Frank Rosner

Posted on Nov 18

Comparing OpenBLAS and Accelerate on Apple Silicon for BLAS Routines

#cpp #simd #matrix #cpu

Motivation

Many real world applications such as machine learning, scientific computing, data compression, computer graphics and video processing require linear algebra operations. Tensors (mostly vectors, which are 1-dimensional tensors, and matrices, which are 2-dimensional tensors) are the primary data structures used to represent data in these applications.

Writing software is hard. Writing correct, performant, secure, reliable, etc., software is even harder. This is why most linear algebra operations are expressed in terms of Basic Linear Algebra Subprograms (BLAS). Common BLAS routines are vector addition, scalar multiplication, dot products, linear combinations, matrix-vector multiplication, and matrix-matrix multiplication.

Similarly to the saying "Don't roll your own cryptography", we should also heed the advice "Don't roll your own BLAS". BLAS libraries are often tuned for the specific SIMD (Single Instruction, Multiple Data) instructions of the underlying hardware. This can lead to performance improvements in orders of magnitude.

In this post we want to explore how to utilize BLAS libraries on Apple Silicon using C++, and compare the performance of OpenBLAS and Apple's Accelerate framework.

A Brief History of SIMD

SIMD is a type of parallel computing first conceptually classified in Flynn's taxonomy¹ in the 1960s. In the 1990s, as desktop processors became more powerful, SIMD instructions were introduced to improve multimedia and gaming performance. Intel's MMX, released in 1996, was the first widely deployed SIMD on desktop CPUs, followed by more advanced instruction sets like SSE, AVX, and AVX-512.

SIMD became standard in most modern CPUs, accelerating tasks such as digital image processing, audio processing, and gaming graphics by executing the same operation on multiple data points at once.

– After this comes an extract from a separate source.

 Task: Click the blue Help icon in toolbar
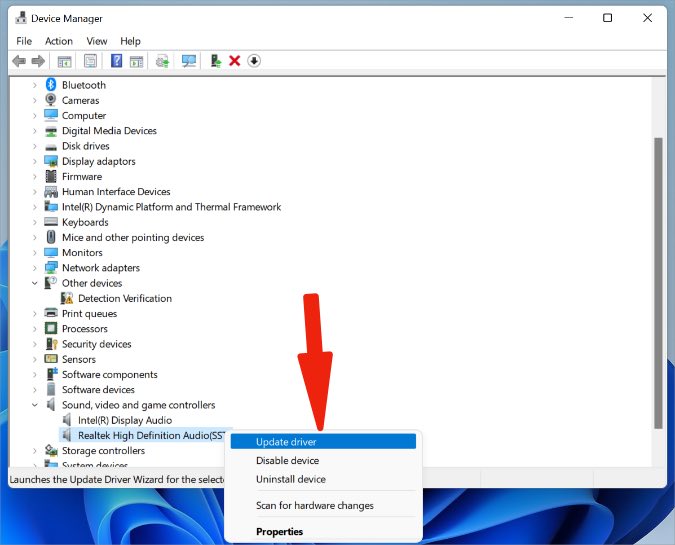pyautogui.click(x=116, y=61)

Thus, SIMD evolved from early experimental supercomputers to an integral part of everyday computing.

SIMD on Apple Silicon

Apple Silicon processors, including the M1, M2, and M3 series, primarily support the ARM NEON instruction set, which is a 128-bit SIMD architecture part of the ARMv8-A ISA². NEON provides a wide range of integer and floating-point vector operations suitable for parallel processing on vectors of data.

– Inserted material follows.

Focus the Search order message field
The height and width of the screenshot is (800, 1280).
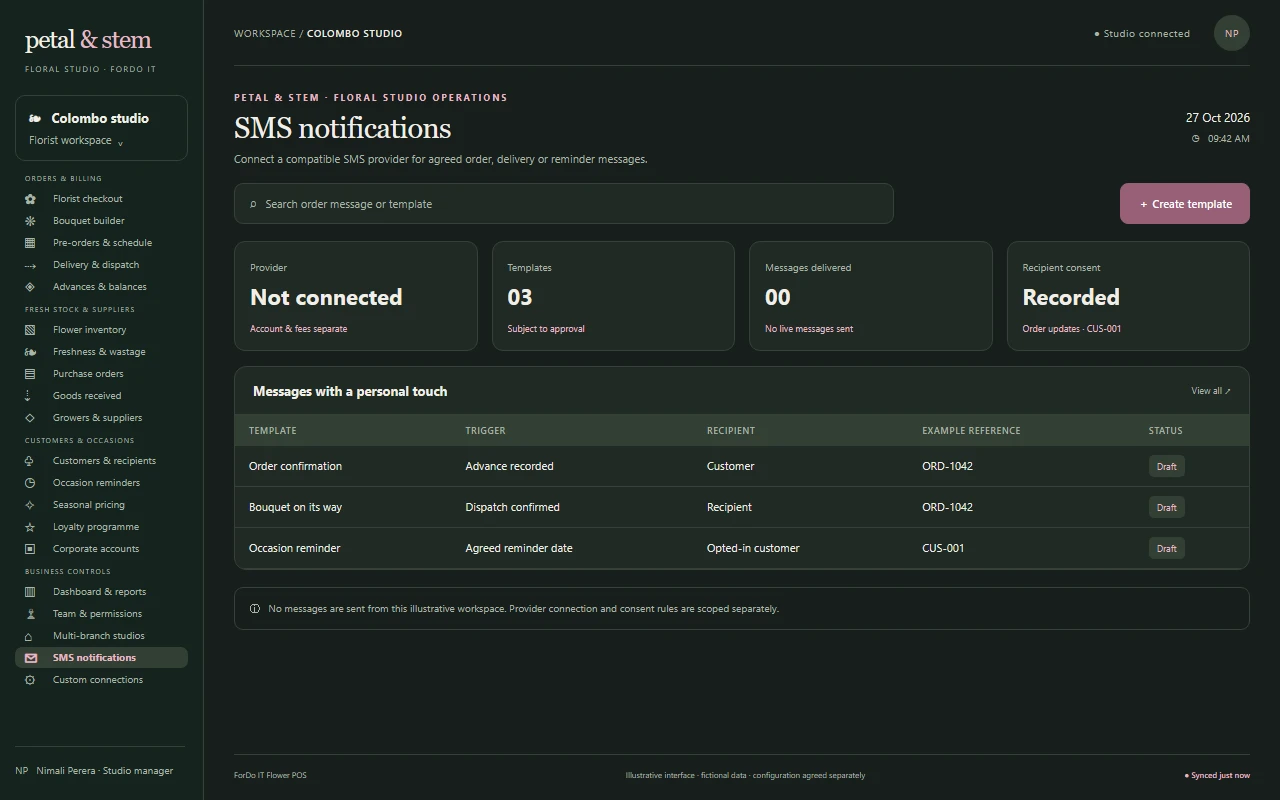[x=564, y=204]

In addition to NEON, Apple Silicon also features proprietary Apple Matrix Coprocessor (AMX)³ instructions. These instructions are specialized for high-performance computing tasks involving matrix operations and are unique to Apple Silicon. They are not part of the official ARM architecture and are currently undocumented publicly⁴, but they add significant computational acceleration beyond NEON for certain workloads.

The best way to utilize AMX instructions is through the Accelerate framework, which provides a high-level API for performing BLAS operations.

OpenBLAS vs Accelerate

Benchmark Setup

There are several CPU-based BLAS libraries, some of them developed by hardware manifacturers, such as Intel's MKL, AMD's BLIS and Apple's Accelerate. OpenBLAS is an open source library that has the broadest coverage of supported hardware and can be a solid default choice.

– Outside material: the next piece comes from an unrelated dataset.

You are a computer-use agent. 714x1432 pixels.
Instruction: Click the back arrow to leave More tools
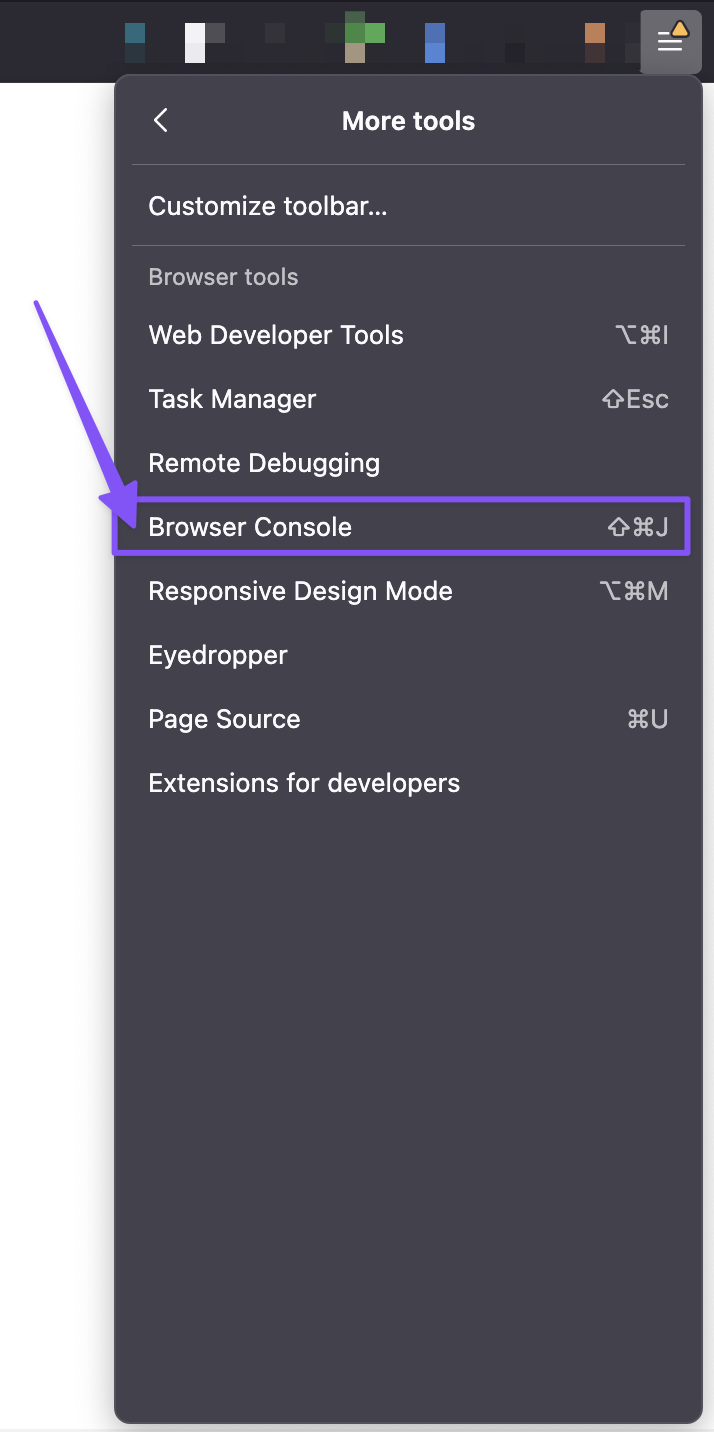(160, 120)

I was curious what the difference would be in terms of performance when comparing OpenBLAS and Accelerate on Apple Silicon. Since OpenBLAS does not support Apple's AMX instructions, relying on NEON instructions only, I expect it to be slower for most use cases.

I built four benchmarks around some common double precision BLAS routines that are part of the C BLAS interface:

cblas_daxpy – a · X + Y is a level 1 routine that scales vector X by scalar a and adds it to vector Y. This routine is used in linear combination of vectors, common in iterative algorithms like conjugate gradient (CG) or generalized minimum residual (GMRES) for solving linear systems.
cblas_ddot - X · Y is a level 1 routine that computes the dot product of vectors X and Y. Dot products are widely used in machine learning, e.g. to compute similarities between vectors or physics simulations.
cblas_dgemv - a · A · X + b · X is a level 2 routine that handles matrix-vector multiplication. a, b are scalars, X, Y are vectors, and A is a matrix. This routine is also common in iterative algorithms, but also in machine learning (linear regression), and signal processing.
cblas_dgemm - a · A · B + b · C is a level 3 routine that handles matrix-matrix multiplication. a, b are scalars, and A, B, C are matrices. This routine is common in machine learning and graphics processing, for example.

The benchmarks use Google's benchmark library to measure performance. You can find the full code on GitHub. The following listing outlines the benchmark for cblas_ddot defined as a macro taking the name of the BLAS backend as an argument:

#define BENCHMARK_DDOT(backend_name) \
static void BM_Ddot_##backend_name(benchmark::State& state) { \
    size_t n = state.range(0); \
    std::vector<double> x(n, 1.0); \
    std::vector<double> y(n, 2.0); \
    for (auto _ : state) { \
        benchmark::DoNotOptimize(blas_ddot(x, y)); \
    } \
    state.SetItemsProcessed(state.iterations() * n); \
} \
BENCHMARK(BM_Ddot_##backend_name)->RangeMultiplier(2)->Range(1<<1, 1<<22);

We'll obtain the desired vector size n from the benchmark state. We'll initialize two vectors of the same size x and y. The for (auto _ : state) loop runs the function for the desired number of iterations. benchmark::DoNotOptimize is used to prevent the compiler from optimizing away the function call because the result is unused. We'll record the user metric number of items processed as the number of iterations times the vector size.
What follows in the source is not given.